Data from a pointing dataset

####

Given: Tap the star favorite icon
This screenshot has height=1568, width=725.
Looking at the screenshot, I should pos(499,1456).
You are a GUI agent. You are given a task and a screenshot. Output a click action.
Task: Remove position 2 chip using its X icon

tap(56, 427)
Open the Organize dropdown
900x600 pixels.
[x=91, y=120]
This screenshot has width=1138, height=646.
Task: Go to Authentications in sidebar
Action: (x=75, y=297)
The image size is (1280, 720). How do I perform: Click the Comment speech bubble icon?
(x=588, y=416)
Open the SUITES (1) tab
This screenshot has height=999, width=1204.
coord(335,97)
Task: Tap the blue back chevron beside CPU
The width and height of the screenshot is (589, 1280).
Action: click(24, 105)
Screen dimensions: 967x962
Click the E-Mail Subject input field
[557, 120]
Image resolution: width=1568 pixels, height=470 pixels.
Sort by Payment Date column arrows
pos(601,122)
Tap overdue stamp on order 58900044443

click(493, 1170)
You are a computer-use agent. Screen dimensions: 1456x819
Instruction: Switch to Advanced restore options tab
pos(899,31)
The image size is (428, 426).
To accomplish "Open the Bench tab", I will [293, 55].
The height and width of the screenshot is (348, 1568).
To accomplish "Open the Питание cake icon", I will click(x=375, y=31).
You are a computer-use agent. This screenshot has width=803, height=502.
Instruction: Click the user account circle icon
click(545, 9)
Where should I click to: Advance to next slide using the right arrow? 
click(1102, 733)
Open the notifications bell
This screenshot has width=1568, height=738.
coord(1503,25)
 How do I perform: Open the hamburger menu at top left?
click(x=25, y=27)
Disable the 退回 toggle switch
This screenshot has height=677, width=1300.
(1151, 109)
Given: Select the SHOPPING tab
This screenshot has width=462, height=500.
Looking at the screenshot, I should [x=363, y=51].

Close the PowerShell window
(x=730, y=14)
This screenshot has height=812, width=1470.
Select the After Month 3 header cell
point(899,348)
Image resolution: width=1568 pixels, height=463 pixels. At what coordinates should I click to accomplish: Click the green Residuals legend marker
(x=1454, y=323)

####

-- Problem statement --
Reproduce the data word for word, from the line containing "Where should I" through the last line of the data.

-- The result --
Where should I click to: Advance to next slide using the right arrow? 
click(1102, 733)
Open the notifications bell
This screenshot has width=1568, height=738.
coord(1503,25)
 How do I perform: Open the hamburger menu at top left?
click(x=25, y=27)
Disable the 退回 toggle switch
This screenshot has height=677, width=1300.
(1151, 109)
Given: Select the SHOPPING tab
This screenshot has width=462, height=500.
Looking at the screenshot, I should [x=363, y=51].

Close the PowerShell window
(x=730, y=14)
This screenshot has height=812, width=1470.
Select the After Month 3 header cell
point(899,348)
Image resolution: width=1568 pixels, height=463 pixels. At what coordinates should I click to accomplish: Click the green Residuals legend marker
(x=1454, y=323)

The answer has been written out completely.